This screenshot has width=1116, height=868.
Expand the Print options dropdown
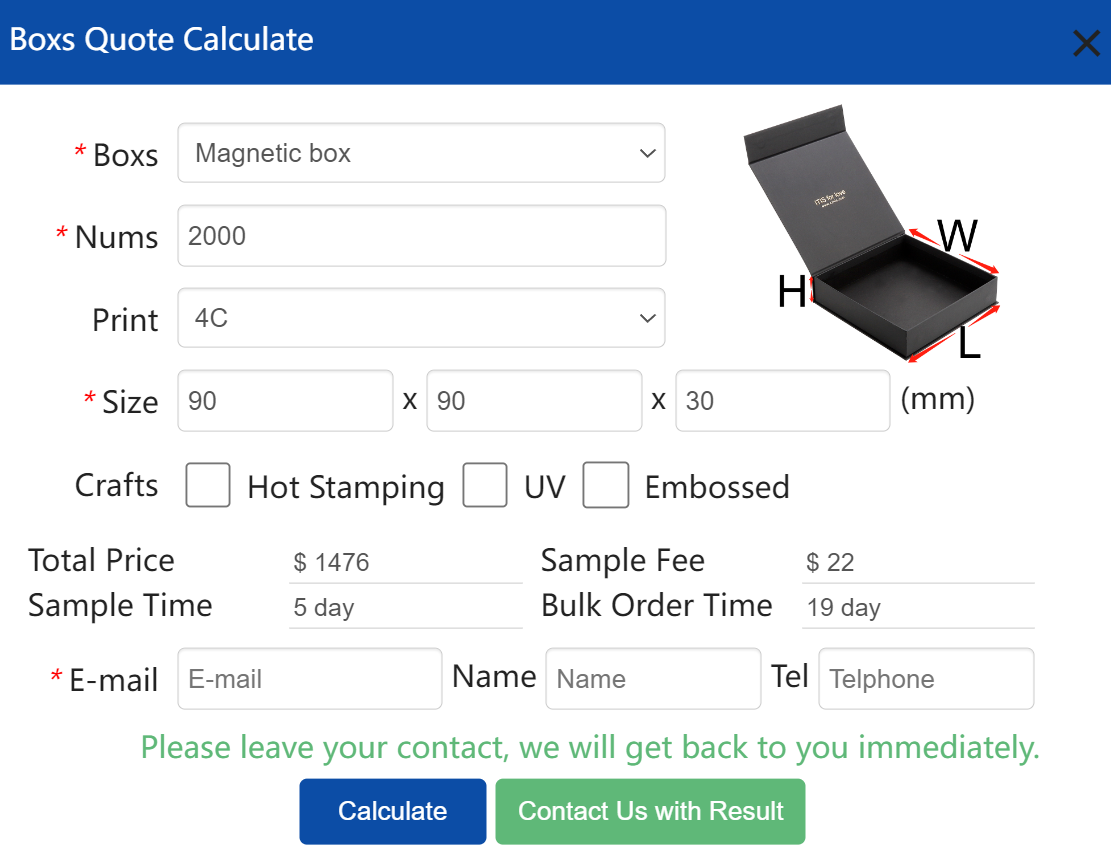(421, 318)
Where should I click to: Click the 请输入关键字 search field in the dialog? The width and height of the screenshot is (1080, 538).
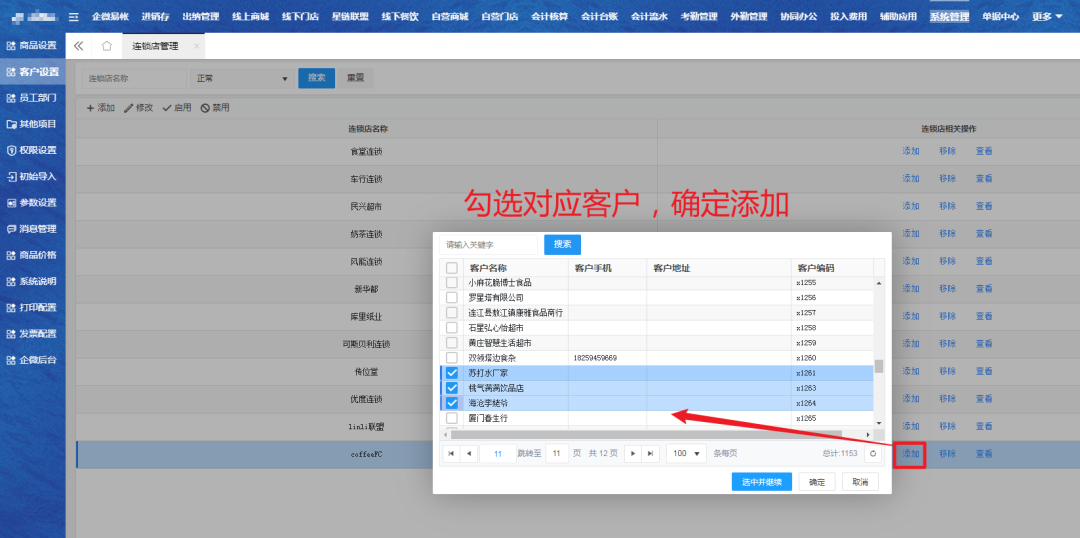(488, 245)
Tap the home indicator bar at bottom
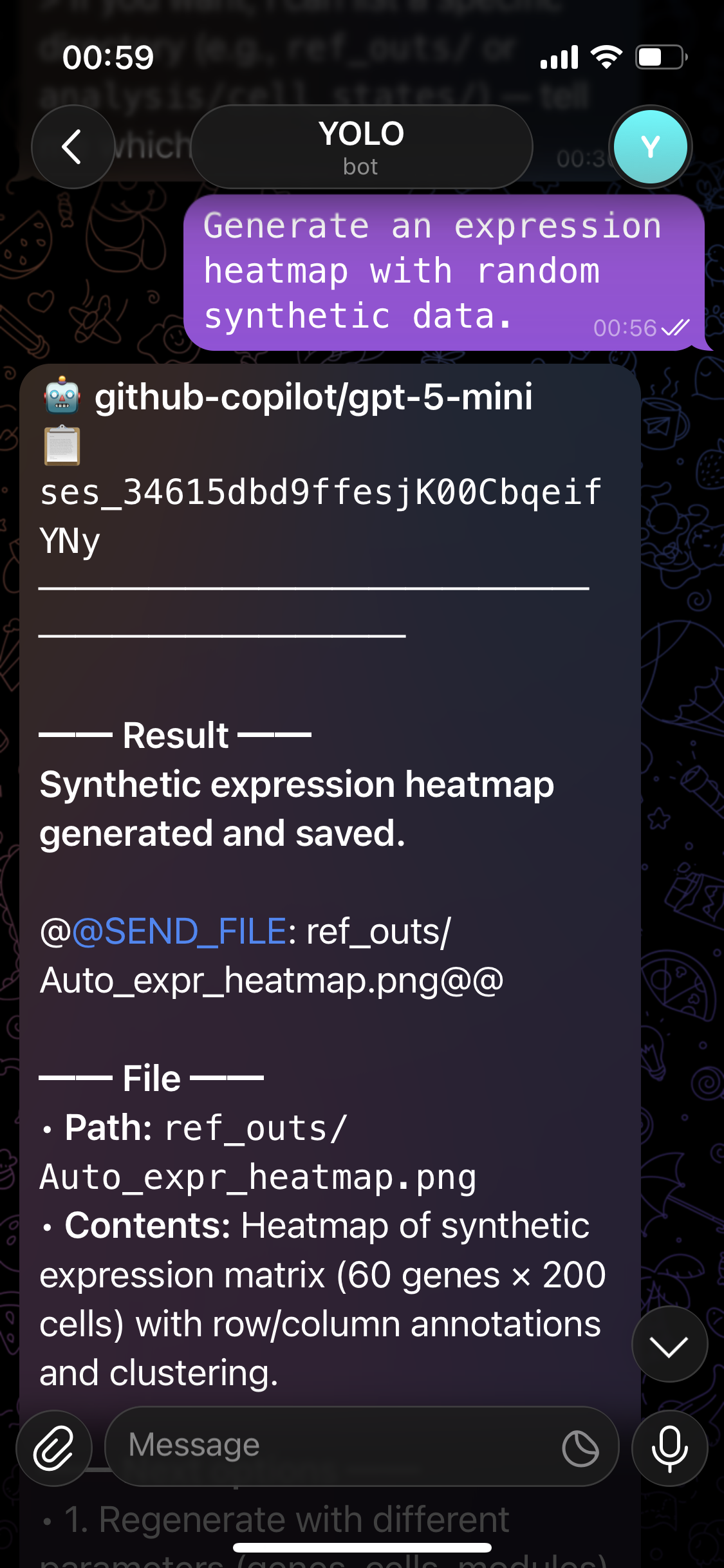This screenshot has height=1568, width=724. click(x=362, y=1547)
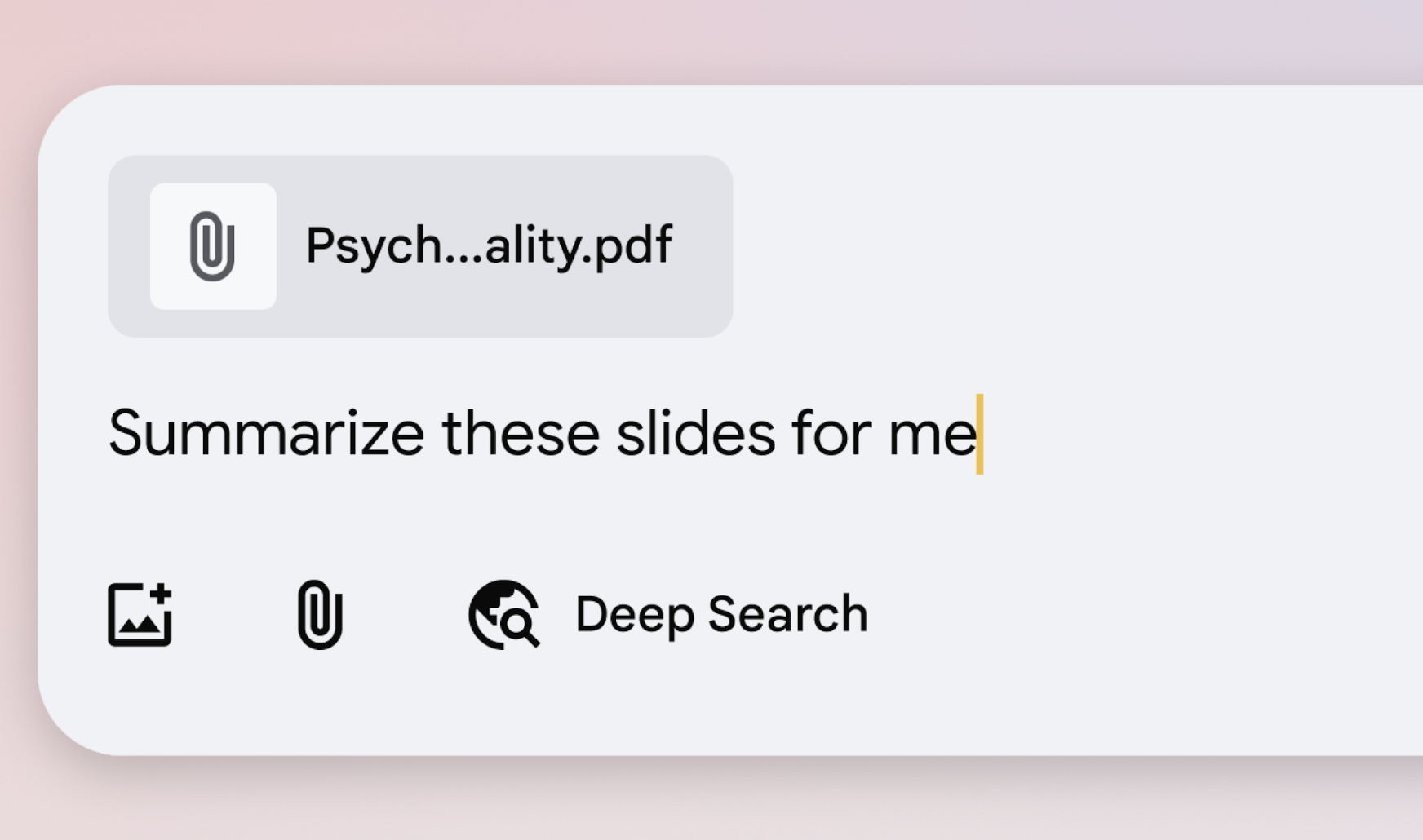Screen dimensions: 1423x840
Task: Click the word "Summarize" in the prompt
Action: (x=266, y=434)
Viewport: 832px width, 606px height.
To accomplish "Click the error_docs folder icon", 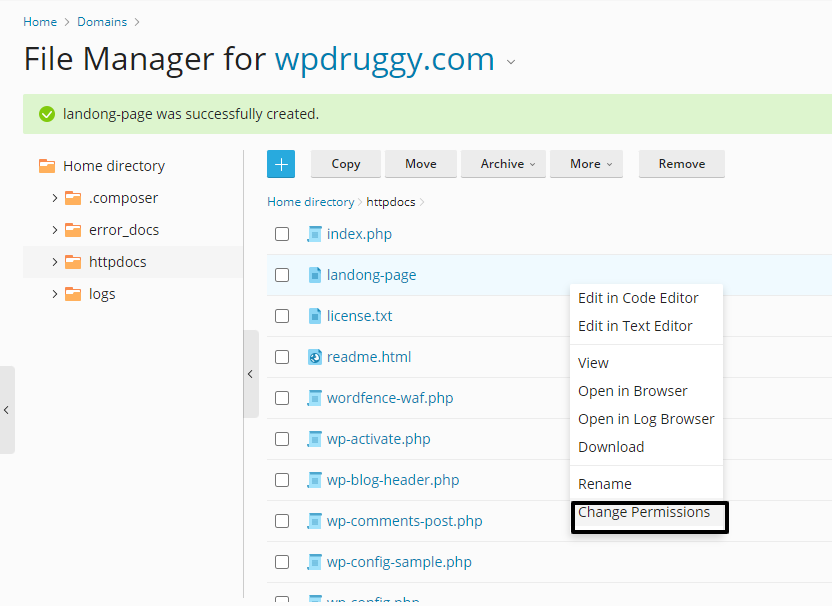I will point(72,230).
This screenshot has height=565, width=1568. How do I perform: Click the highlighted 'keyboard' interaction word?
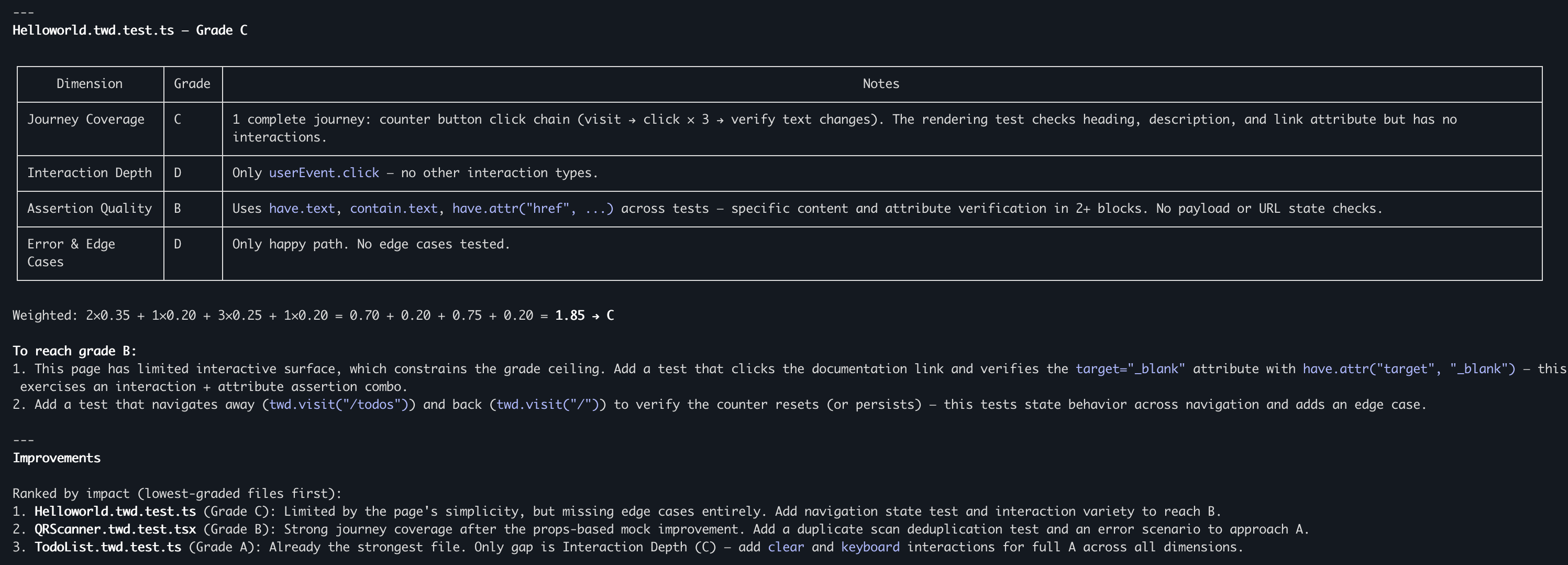pos(870,547)
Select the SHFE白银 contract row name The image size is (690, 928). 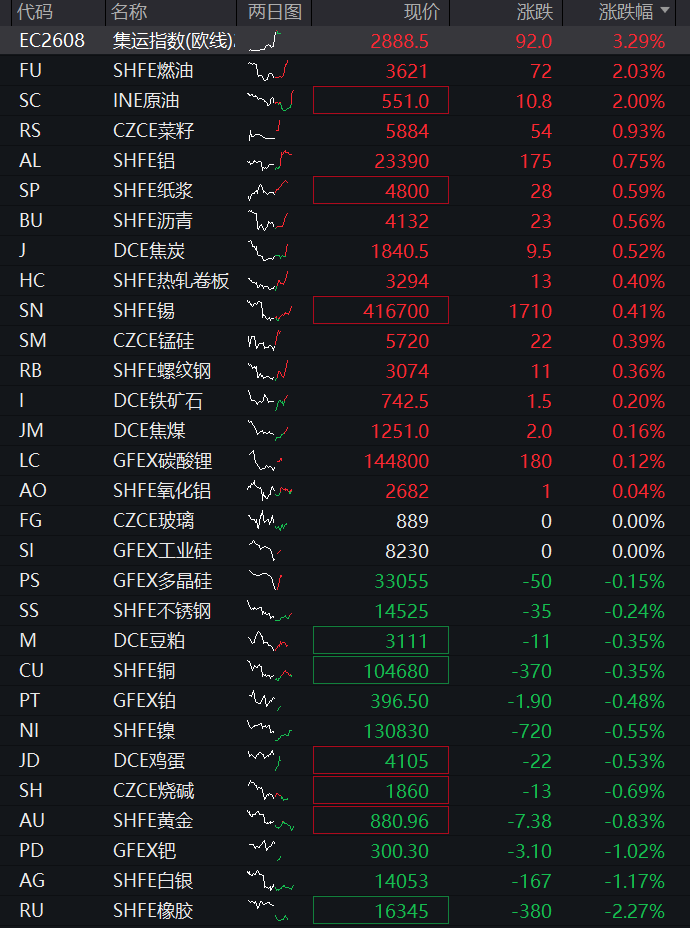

** Work instruction **
Would you copy the lines from the one holding "This screenshot has height=565, width=1568." down to the last line of the material, both included, exactly and with nothing added, skipping the pictures?

** Answer section **
This screenshot has height=565, width=1568. How do I perform: Click the highlighted 'keyboard' interaction word?
pos(870,547)
Select the SHFE白银 contract row name The image size is (690, 928). 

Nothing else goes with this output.